Caravanserai
Feral 2015 - Sperimentale, Rock, Indie

Feral

Tra AOR e brit pop, un disco piacevole, ma senza grinta e ritornelli memorabili.

Da una band che si chiama Caravanserai e che sfoggia in copertina un uccello del Paradiso di fattezze stranamente atzeche, uno si aspetta come minimo un bel gruppo di acid-latin-funk sulla scia di Santana. Nulla di tutto questo. Non è che il primo spiazzamento indotto da questo album.
Al primo ascolto paiono dominare le sonorità leccate dell’AOR d’annata (Toto, Foreigner, Asia), ma senza mai i momenti grintosi e gli hook vincenti sfornati dai suddetti. Questa è senz’altro una caratteristica del disco. Ma, ascolta che ti riascolta, emergono tanti altri spunti che giustificano in certo qual modo, sebbene vago, l’etichetta di “sperimentale” che la band ha scelto per sé. E allora ecco un cantato che spesso si rivela discendente della lezione di Morrissey (evidente in “Arabesque”), ma a volte sfodera la possanza di un Eddie Vedder. Ecco un’impronta brit pop evidente nella scrittura dei pezzi (non negli arrangiamenti, come detto).
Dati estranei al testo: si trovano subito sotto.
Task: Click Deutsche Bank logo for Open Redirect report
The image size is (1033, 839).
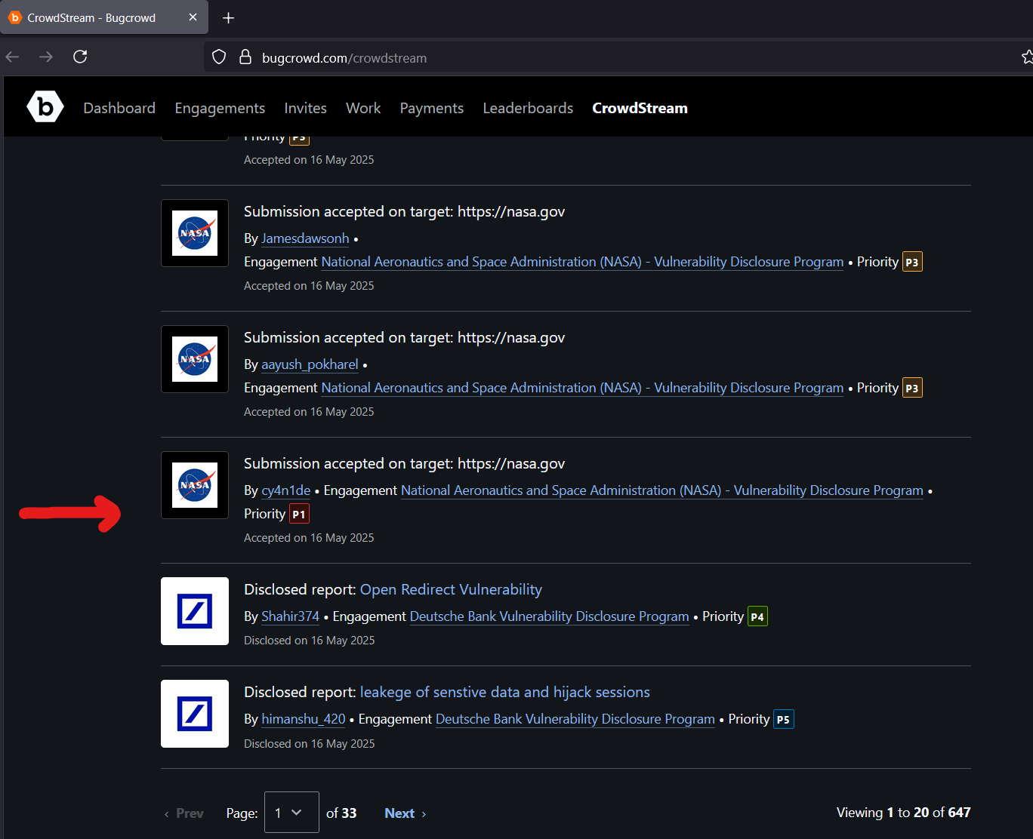Action: point(195,611)
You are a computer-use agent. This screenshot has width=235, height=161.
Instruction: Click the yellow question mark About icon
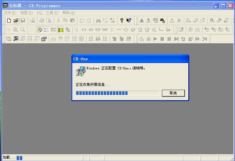[122, 21]

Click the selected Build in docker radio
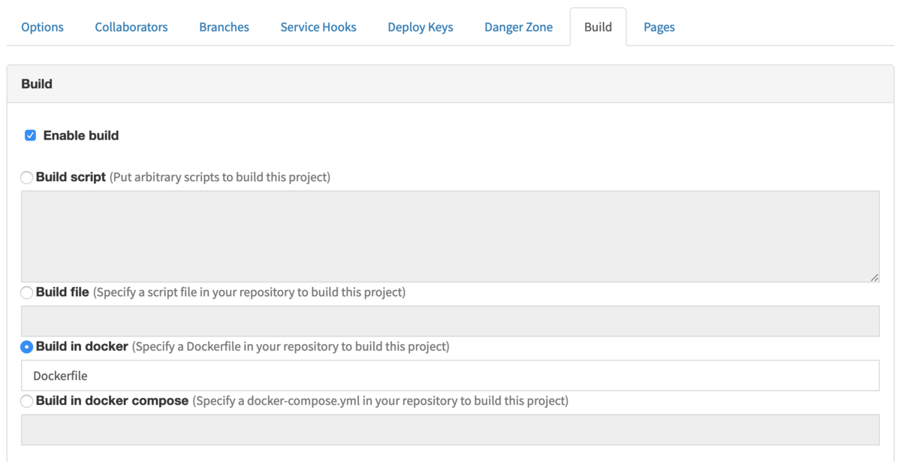click(27, 347)
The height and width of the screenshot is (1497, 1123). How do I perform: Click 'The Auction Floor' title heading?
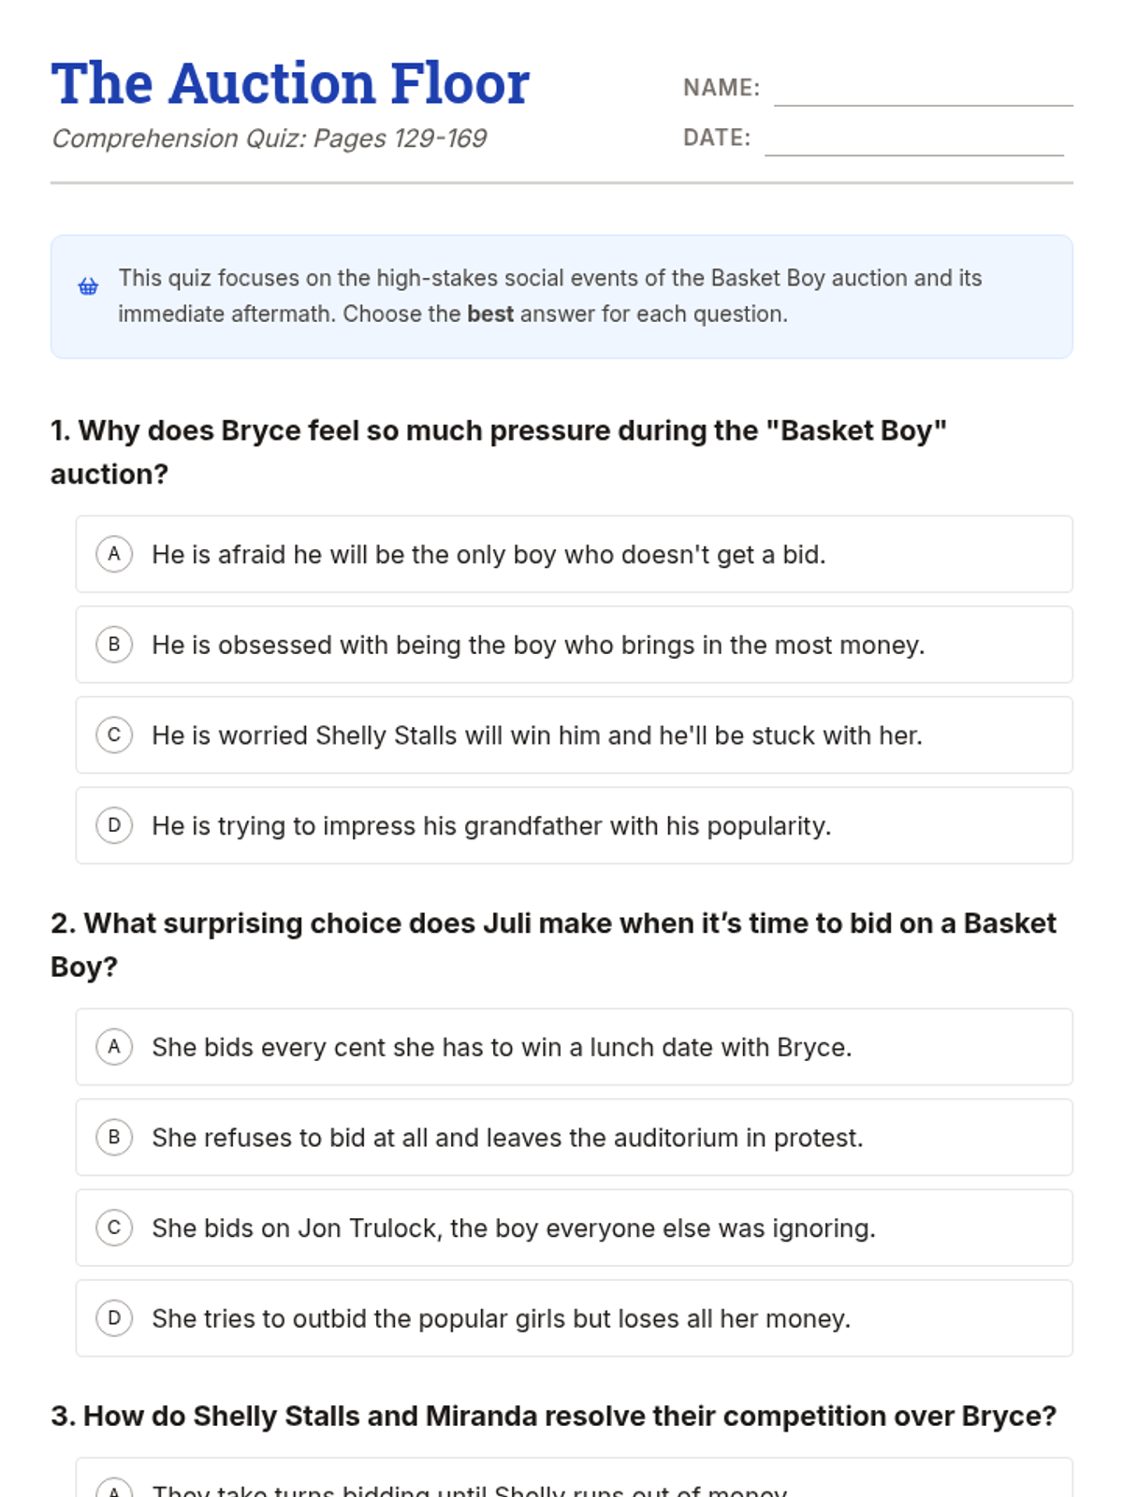(x=290, y=83)
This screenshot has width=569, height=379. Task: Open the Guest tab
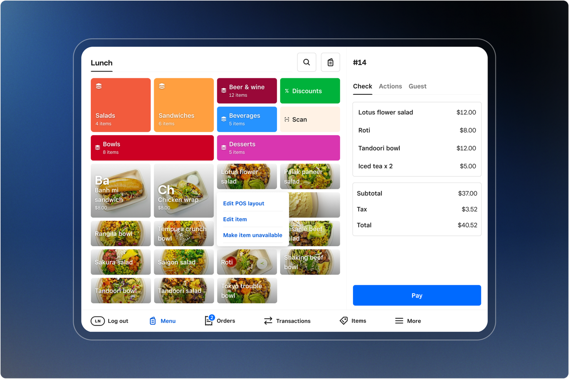pyautogui.click(x=418, y=86)
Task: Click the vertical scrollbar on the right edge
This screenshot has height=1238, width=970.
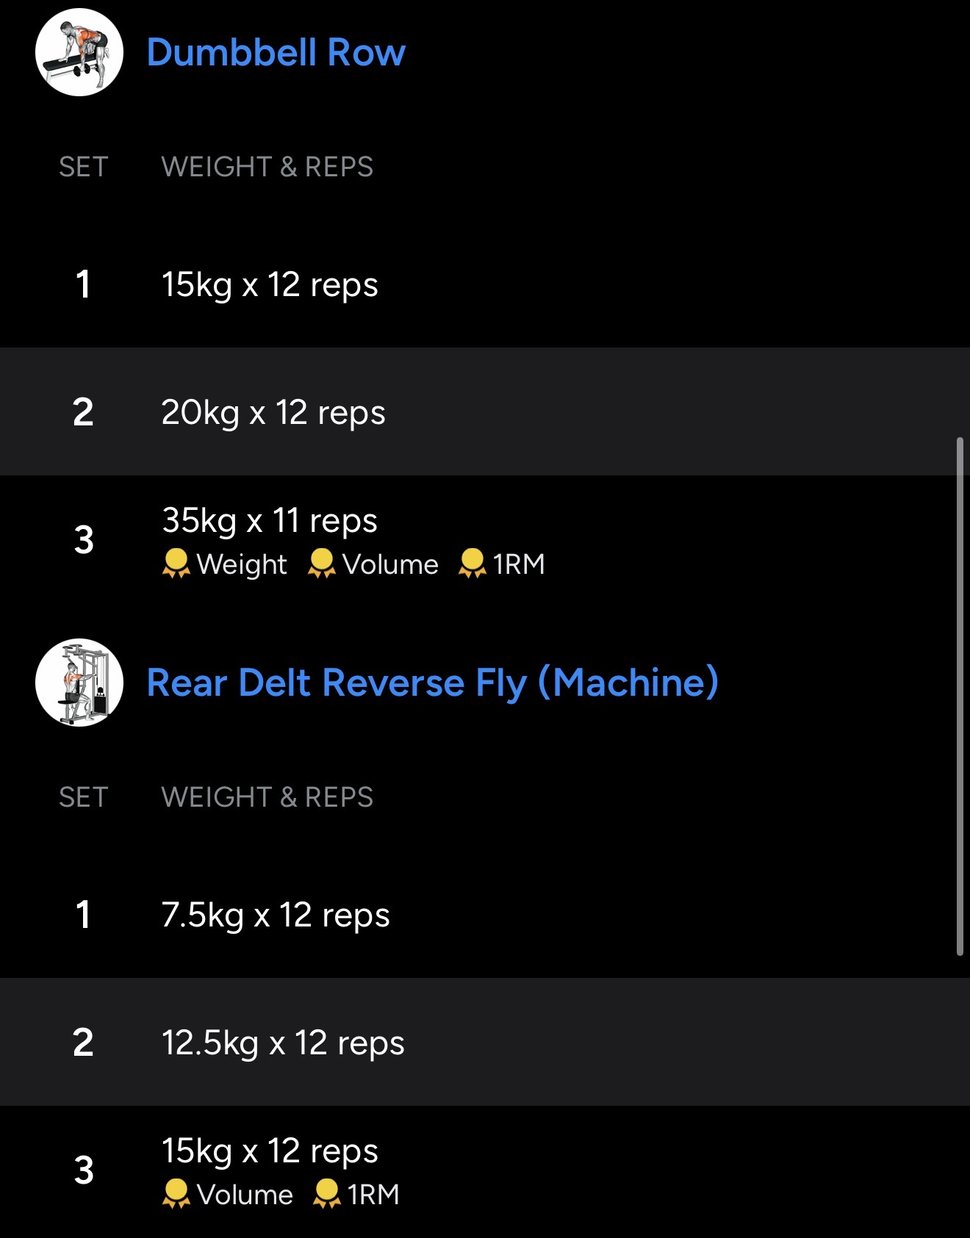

E anche un uso delle tastiere che viene giù dritto dall’elettronica anni '90. Nel complesso, allora, il disco prende più la forma concettuale di un lavoro intimista dei Guillemots, senza però la loro forza lirica ed evocativa.
Un lavoro che si mostra più complesso di quello che sembra, ma soffre della mancanza del ritornello vincente e di un’eccessiva levigatezza, tanto più grave se si pensa che il concept del disco è il confine labile tra uomo e animale. Vedremo alle prossime puntate.